WATER: Reclamation launches basin study program to plan for future challenges
April Reese, E&E reporter
With climate change, population growth and the needs of endangered species stressing water supplies in the West like never before, the Bureau of Reclamation has launched a new program aimed at studying some of the West's hardest-hit basins to help prepare them for the unprecedented challenges that lie ahead.
Last week, Reclamation Commissioner Mike Connor announced the first three basins to receive federal funding under the agency's new Basin Study Program: the Colorado River Basin, the Yakima River Basin in Washington, and the Milk and St. Mary river systems in Montana. Reclamation will provide $1 million for the Colorado River Basin study, which will quantify supply and demand; $1.3 million for the Yakima project, which will focus on infrastructure restoration; and $350,000 for the Milk and St. Mary study, which will explore how to meet future needs. All three grants will be augmented by matching funds from states, local governments and tribes.
All of the studies will measure existing supplies and determine whether water supply infrastructure is sufficient to meet future demands. The studies will also include recommendations on how to optimize operations to supply adequate water and power while accounting for environmental values, according to Reclamation.
The two-year studies will "help lead us down the road to adaptation strategies," Connor said during an address to the Colorado River Symposium, held in Santa Fe, N.M., last week. Given the shrunken snowpacks, earlier runoff and more severe storms and droughts that are expected to beleaguer the West as a result of climate change, it is important to understand how much water is available now and how to manage those supplies to meet future demands, he said.
The new Basin Study Program is part of a larger effort within Reclamation and the Interior Department to meet water needs for both people and wildlife in the face of climate change and population growth, Connor noted. He added that it is also a key part of Reclamation's implementation of the SECURE Water Act, which was passed as part of the Omnibus Public Land Management Act of 2009.
"It's unclear whether our usage and management is sustainable," he said. "That's what I see Reclamation's role is moving forward: [providing] certainty and sustainability."
Connor's Sept. 17 announcement came on the heels of Interior Secretary Ken Salazar's signing of an order earlier in the week outlining the department's strategy for addressing the current and future impacts of climate change on the country's natural resources, including water.
Connor said he hopes the basin studies will provide a model for how to assess available supplies and how to respond to the inevitable changes that will place new demands on river basins. Reclamation has asked for another $4 million in Interior's 2010 budget request to fund more basin studies next year, Connor said. "There are a lot of river basins out there" that need such studies, he said.
The three basins awarded funds were chosen from more than two-dozen letters of interest amounting to about $10 million in requested funding.

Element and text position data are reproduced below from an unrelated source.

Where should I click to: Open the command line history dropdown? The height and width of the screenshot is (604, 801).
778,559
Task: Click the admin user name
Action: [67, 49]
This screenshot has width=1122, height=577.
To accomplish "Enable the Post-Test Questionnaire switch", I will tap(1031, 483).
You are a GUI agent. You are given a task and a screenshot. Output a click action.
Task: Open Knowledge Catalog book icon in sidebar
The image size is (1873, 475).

Praise for the basin-level approach
Tony Willardson, executive director of the Western States Water Council, a project of the Western Governors' Association that focuses on water issues, commended Reclamation for taking a basin-level approach to addressing the unprecedented demands on water supplies.
"Instead of the federal government addressing a problem here and a problem there, they're looking at the whole basin and trying to get ahead of the game," Willardson said.

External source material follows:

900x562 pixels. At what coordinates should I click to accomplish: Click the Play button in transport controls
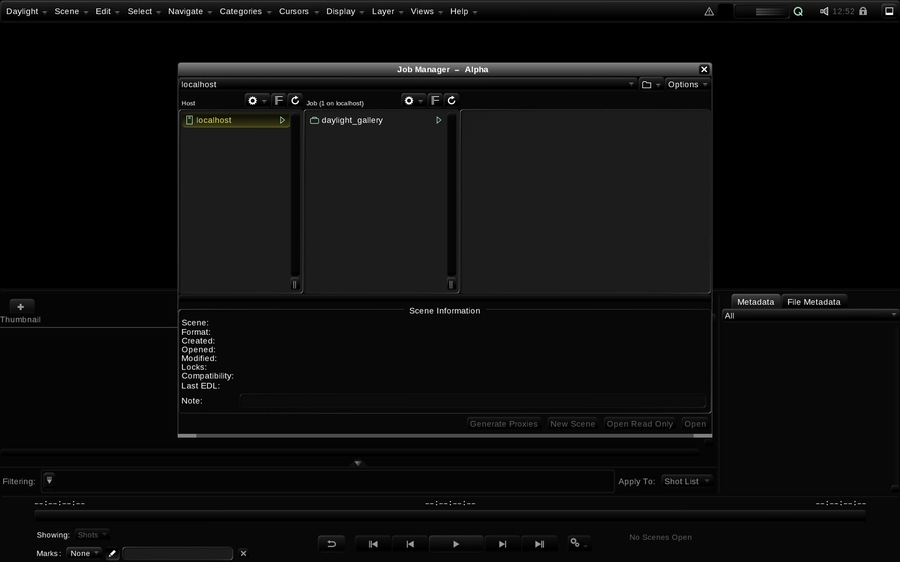pos(456,544)
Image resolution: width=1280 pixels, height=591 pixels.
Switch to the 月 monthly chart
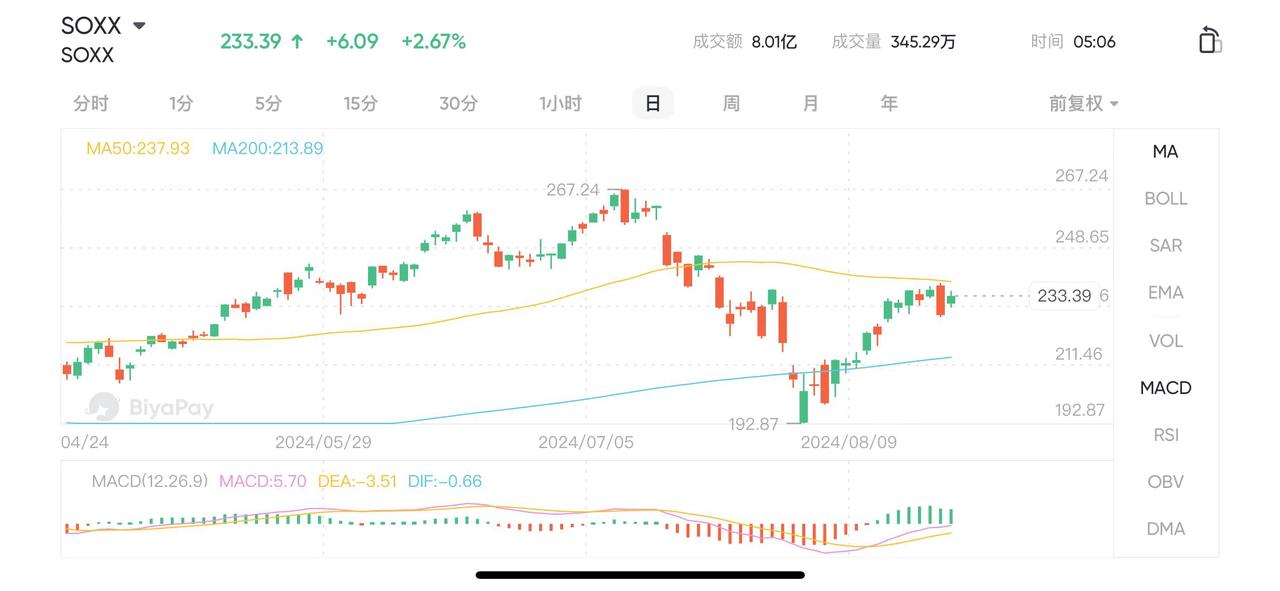coord(810,103)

Reclamation chose the Colorado, Yakima and Milk and St. Mary basins because they face some of the most pressing water challenges and all need to be better studied. For instance, the Colorado River Basin provides water across seven states for 27 million people -- up from 25 million just a few years ago -- but there are significant data gaps in how the basin's water is used and how its supplies can be stretched to meet future needs. It is also one of the regions that will be hit hardest by climate change.
And in the Yakima River Basin, one of the most intensively irrigated basins in the United States, aging infrastructure has managers worried about the reliability of the system, as well as whether existing supplies there will be adequate down the road.
The potential failure of that system, built in the early 1900s, "has implications for the farmers there but also environmental and social impacts," Willardson said. Two fish species in the basin are listed under the Endangered Species Act: bull trout and mid-Columbia steelhead.
In the Milk and St. Mary river systems, which extend into Canada, managers face a tangle of issues relating to changing natural flows, leaking diversion facilities, international commitments and requirements for bull trout.
With all three basins already grappling with huge challenges, the basin studies will be crucial in determining how they will continue to provide water for people and wildlife in a climate-altered future, Willardson said.
"We really don't have a good idea how much more water we'll be using," he said. "So we need to look at water policies in the West and look at growth, climate change and demand now."